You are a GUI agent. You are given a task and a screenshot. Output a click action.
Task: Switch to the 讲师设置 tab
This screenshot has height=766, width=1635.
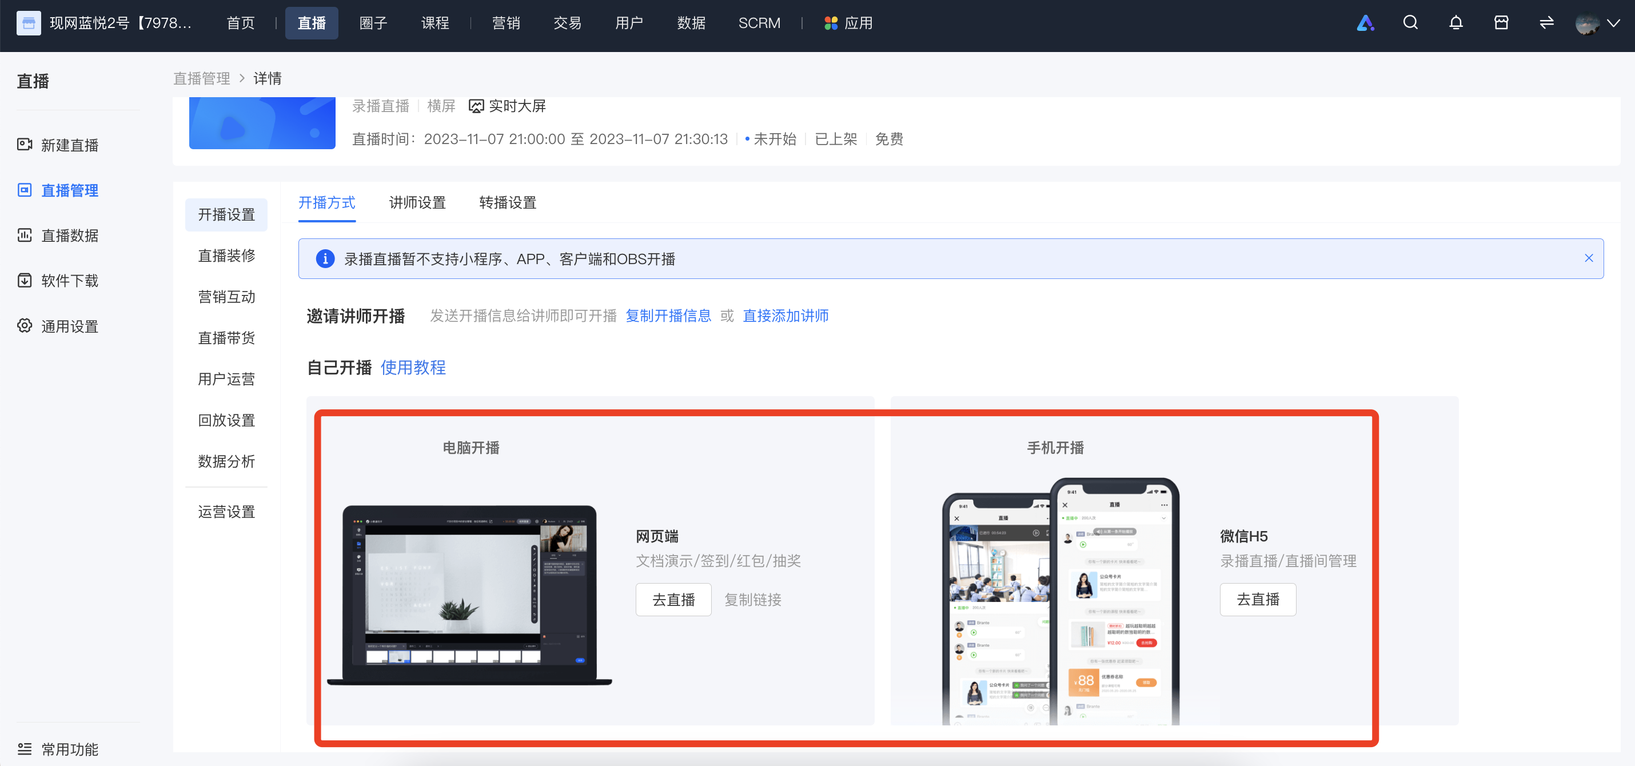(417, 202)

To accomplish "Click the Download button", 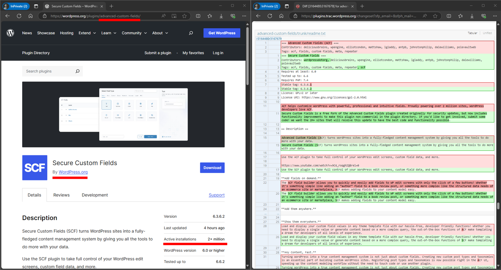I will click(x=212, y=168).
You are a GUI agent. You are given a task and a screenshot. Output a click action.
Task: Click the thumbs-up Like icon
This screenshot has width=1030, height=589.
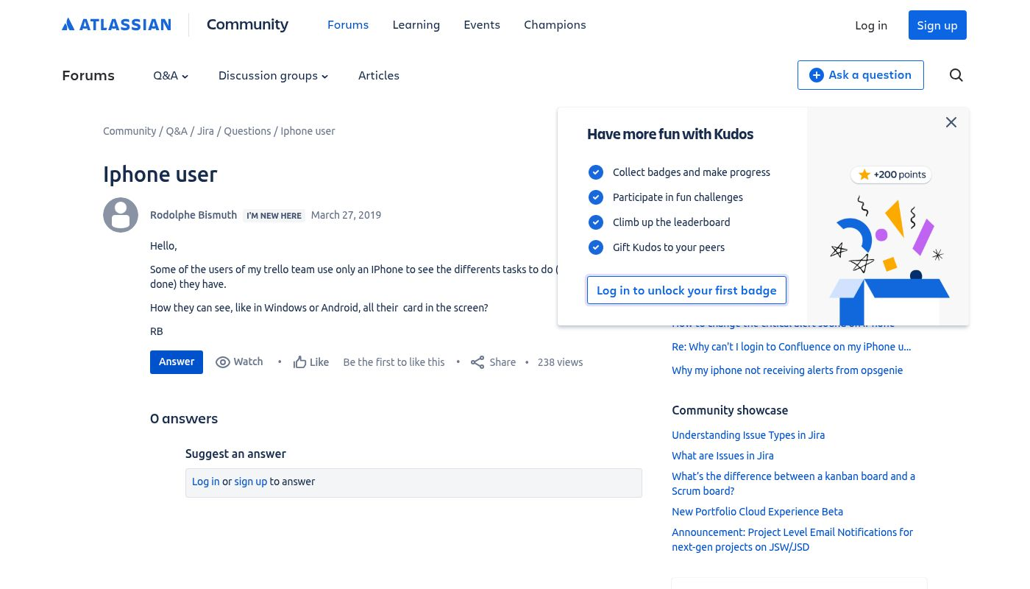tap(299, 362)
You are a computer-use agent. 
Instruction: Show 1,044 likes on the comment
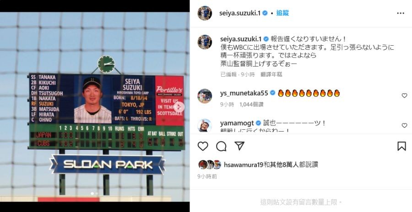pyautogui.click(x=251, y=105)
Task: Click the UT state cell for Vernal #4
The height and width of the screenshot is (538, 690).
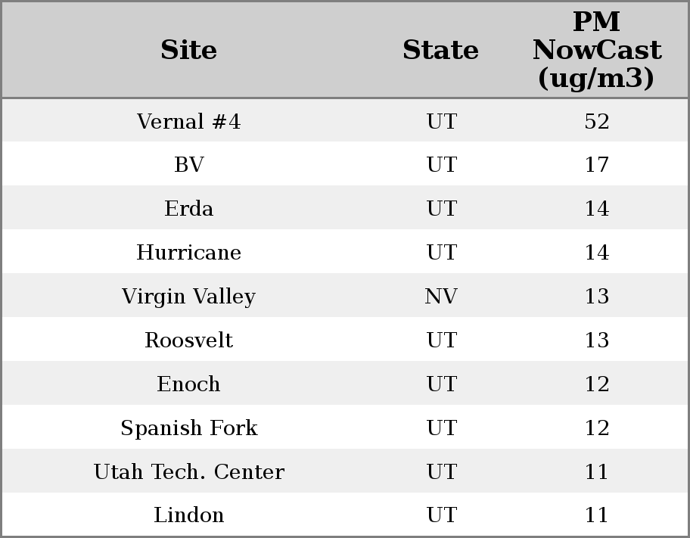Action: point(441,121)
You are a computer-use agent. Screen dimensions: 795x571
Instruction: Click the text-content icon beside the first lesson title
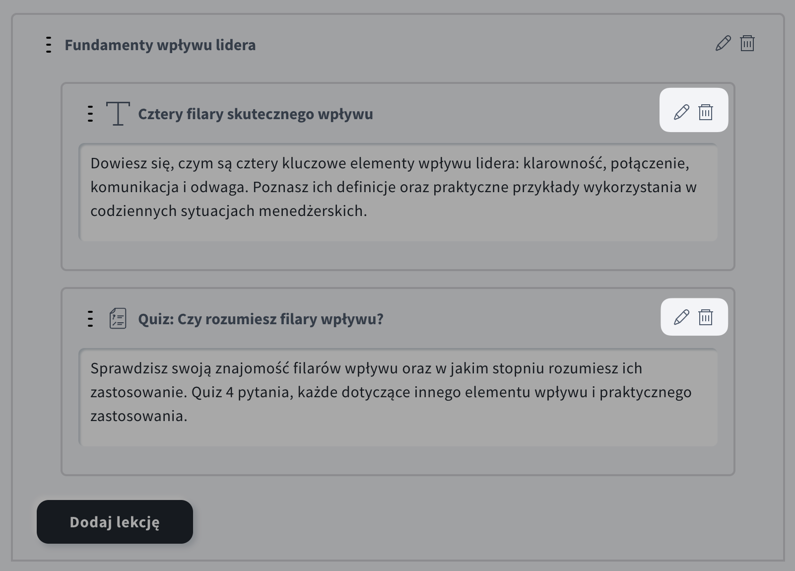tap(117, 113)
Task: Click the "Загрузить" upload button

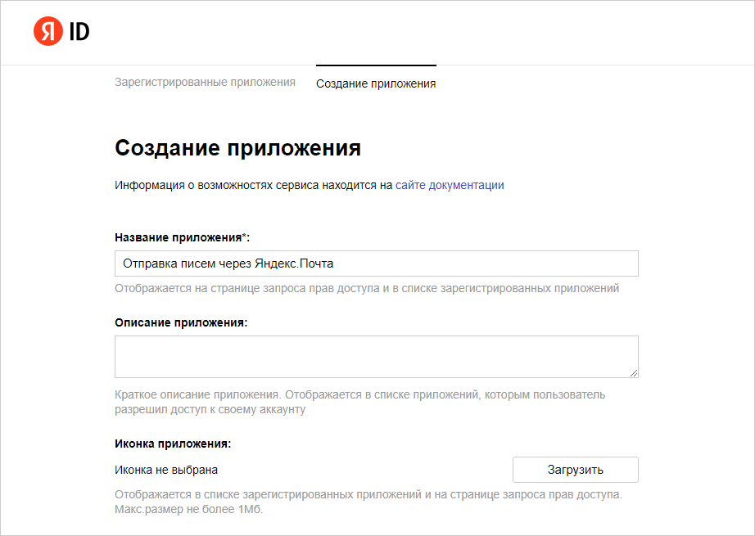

────────────────

■ **Work item**
Leave the pictures out and copy exactly the lines from the one that holds "Instruction: Click the" through the last line of the material.

■ **Answer box**
Instruction: Click the text-content icon beside the first lesson title
tap(117, 113)
Task: Click the "Загрузить" upload button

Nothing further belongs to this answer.